• _RECORDS PROVIDED_
▬▬▬▬▬▬▬▬▬▬

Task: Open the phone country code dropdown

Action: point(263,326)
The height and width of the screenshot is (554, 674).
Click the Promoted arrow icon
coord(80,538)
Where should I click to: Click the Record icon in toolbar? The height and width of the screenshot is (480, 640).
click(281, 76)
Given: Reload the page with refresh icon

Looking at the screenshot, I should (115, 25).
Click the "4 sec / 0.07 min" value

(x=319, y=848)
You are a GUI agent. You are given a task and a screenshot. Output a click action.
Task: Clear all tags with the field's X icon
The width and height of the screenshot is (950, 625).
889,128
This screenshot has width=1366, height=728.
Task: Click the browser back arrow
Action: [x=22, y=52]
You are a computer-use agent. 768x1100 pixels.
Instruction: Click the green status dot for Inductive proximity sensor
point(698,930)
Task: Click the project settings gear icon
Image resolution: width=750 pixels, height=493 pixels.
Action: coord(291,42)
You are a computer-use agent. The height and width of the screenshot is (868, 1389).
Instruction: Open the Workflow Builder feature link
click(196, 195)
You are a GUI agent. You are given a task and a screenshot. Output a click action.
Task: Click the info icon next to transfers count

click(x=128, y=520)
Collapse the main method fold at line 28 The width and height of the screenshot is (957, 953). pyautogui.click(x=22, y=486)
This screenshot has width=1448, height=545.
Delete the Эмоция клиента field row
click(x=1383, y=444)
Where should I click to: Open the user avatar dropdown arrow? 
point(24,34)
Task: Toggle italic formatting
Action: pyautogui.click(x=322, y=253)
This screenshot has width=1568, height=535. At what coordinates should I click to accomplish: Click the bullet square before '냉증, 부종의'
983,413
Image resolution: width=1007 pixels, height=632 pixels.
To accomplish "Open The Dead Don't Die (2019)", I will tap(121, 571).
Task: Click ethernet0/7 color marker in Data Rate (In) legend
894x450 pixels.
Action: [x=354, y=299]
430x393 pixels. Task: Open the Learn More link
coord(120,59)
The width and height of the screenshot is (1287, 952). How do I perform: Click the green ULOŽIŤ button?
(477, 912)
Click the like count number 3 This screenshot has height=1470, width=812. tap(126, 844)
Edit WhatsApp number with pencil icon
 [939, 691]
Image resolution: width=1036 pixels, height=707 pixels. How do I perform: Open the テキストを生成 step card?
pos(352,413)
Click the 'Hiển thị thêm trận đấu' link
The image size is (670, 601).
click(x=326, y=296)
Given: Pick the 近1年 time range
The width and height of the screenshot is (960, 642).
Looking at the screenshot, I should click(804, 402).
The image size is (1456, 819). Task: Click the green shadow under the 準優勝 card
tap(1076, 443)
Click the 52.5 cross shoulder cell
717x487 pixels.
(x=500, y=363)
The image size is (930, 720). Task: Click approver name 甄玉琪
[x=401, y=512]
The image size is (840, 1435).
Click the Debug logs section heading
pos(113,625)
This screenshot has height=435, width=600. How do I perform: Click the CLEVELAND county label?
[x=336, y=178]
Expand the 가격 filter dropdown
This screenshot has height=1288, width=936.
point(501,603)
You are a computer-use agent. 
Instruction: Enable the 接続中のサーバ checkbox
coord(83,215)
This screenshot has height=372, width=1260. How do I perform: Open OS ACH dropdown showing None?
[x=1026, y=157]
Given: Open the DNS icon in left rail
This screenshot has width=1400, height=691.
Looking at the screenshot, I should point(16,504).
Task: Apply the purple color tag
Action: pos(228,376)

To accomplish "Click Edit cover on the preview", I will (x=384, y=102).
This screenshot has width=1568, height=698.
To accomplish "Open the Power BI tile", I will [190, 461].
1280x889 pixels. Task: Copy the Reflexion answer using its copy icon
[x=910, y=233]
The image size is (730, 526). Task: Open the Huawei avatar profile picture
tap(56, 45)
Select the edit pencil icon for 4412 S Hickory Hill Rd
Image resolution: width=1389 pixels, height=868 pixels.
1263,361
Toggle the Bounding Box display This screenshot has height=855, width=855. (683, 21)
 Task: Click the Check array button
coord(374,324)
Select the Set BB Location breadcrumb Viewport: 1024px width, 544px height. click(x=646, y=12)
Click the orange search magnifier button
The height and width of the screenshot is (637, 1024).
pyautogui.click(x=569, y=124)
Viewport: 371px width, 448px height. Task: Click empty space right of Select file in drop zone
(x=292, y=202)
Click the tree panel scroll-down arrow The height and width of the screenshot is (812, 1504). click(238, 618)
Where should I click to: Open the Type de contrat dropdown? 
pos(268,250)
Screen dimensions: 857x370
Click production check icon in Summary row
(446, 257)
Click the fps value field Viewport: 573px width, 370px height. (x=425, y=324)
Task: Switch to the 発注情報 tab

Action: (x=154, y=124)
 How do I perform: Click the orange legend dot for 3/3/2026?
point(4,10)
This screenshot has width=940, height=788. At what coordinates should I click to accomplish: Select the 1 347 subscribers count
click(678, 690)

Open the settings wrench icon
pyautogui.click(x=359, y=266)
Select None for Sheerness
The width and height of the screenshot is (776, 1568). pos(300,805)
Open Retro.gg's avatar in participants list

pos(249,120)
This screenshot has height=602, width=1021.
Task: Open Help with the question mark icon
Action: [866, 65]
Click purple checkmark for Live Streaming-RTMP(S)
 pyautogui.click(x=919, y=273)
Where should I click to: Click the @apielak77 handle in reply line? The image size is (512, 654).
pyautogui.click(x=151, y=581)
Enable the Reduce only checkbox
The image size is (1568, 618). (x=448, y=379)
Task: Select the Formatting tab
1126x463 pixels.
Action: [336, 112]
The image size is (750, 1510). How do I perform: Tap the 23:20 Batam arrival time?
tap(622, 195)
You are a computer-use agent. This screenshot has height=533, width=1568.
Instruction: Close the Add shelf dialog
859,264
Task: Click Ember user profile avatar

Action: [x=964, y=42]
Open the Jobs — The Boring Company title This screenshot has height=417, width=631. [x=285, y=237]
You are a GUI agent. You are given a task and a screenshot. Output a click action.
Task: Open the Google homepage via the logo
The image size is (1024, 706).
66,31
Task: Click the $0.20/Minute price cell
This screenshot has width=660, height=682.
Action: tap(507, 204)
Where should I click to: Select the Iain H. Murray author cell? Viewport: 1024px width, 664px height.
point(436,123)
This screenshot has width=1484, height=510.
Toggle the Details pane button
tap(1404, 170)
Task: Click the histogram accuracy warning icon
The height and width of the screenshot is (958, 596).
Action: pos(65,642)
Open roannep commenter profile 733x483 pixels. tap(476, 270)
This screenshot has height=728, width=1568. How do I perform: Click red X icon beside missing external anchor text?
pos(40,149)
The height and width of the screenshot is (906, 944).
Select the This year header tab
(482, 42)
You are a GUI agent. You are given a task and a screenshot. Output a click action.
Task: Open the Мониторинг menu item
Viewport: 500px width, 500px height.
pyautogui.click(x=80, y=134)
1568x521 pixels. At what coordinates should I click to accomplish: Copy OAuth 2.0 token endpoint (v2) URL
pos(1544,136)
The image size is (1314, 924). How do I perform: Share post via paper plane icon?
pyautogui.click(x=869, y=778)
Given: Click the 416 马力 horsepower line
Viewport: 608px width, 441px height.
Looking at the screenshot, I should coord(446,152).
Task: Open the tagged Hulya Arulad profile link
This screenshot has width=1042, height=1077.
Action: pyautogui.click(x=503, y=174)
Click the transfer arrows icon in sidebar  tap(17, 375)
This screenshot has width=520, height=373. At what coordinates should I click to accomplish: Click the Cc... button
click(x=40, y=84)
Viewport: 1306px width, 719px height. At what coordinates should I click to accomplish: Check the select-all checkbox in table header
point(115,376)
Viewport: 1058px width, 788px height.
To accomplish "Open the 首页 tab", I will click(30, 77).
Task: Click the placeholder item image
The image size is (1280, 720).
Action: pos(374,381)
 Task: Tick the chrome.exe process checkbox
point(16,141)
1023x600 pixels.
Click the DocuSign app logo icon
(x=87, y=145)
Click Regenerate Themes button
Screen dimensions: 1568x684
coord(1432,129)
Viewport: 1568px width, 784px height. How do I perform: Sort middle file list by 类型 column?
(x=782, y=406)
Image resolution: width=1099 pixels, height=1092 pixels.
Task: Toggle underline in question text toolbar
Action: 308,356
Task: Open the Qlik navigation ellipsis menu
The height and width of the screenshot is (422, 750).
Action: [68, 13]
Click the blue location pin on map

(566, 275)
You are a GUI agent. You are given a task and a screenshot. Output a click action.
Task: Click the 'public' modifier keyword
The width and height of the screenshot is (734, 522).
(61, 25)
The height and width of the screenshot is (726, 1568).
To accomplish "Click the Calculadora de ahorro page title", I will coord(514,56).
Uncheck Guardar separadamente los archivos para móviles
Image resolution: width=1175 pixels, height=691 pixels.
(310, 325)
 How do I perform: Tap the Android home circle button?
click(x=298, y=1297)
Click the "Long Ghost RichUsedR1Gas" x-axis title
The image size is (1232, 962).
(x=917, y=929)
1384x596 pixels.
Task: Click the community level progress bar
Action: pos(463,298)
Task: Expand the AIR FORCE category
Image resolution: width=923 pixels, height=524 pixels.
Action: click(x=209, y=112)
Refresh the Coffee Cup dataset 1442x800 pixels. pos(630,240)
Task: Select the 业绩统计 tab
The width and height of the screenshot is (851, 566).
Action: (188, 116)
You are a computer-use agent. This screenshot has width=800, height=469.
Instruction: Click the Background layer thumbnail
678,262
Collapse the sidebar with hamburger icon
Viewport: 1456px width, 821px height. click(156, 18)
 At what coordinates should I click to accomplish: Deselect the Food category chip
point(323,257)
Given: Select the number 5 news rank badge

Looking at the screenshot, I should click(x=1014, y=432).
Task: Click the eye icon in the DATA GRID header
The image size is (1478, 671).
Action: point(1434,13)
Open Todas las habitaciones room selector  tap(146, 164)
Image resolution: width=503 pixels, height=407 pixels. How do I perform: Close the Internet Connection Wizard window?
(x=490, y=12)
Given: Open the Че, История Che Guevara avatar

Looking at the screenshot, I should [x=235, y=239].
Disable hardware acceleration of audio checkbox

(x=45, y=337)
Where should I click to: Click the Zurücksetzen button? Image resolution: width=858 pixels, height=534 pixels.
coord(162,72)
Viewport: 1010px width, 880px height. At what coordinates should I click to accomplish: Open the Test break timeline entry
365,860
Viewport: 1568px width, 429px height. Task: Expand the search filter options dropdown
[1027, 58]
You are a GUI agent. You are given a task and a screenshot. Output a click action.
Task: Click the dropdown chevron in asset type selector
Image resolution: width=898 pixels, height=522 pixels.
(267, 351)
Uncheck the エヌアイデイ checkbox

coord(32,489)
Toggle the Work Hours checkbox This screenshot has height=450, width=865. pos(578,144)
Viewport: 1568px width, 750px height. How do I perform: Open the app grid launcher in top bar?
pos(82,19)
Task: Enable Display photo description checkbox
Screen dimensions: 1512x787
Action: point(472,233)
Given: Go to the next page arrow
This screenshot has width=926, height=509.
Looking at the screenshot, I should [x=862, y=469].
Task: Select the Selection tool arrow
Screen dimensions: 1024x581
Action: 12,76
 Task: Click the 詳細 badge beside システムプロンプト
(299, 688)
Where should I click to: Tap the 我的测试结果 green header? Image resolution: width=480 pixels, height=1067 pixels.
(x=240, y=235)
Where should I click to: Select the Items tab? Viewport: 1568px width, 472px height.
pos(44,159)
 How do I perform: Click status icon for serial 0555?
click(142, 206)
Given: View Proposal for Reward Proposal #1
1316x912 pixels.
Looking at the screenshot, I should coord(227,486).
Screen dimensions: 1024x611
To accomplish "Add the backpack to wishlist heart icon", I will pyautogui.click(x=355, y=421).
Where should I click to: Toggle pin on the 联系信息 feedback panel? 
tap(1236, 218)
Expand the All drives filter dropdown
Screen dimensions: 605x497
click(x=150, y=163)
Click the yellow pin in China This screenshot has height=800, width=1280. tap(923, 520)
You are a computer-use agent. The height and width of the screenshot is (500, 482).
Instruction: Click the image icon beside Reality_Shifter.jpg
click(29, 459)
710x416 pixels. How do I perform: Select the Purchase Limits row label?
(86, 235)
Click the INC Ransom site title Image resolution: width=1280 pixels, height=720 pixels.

▬▬▬▬▬▬▬▬▬▬

• _TASK DESCRIPTION_
Check the listing above for "selector". Show every line where it turns up.

• _OUTPUT BELOW_
Open Todas las habitaciones room selector  tap(146, 164)
Task: Click the dropdown chevron in asset type selector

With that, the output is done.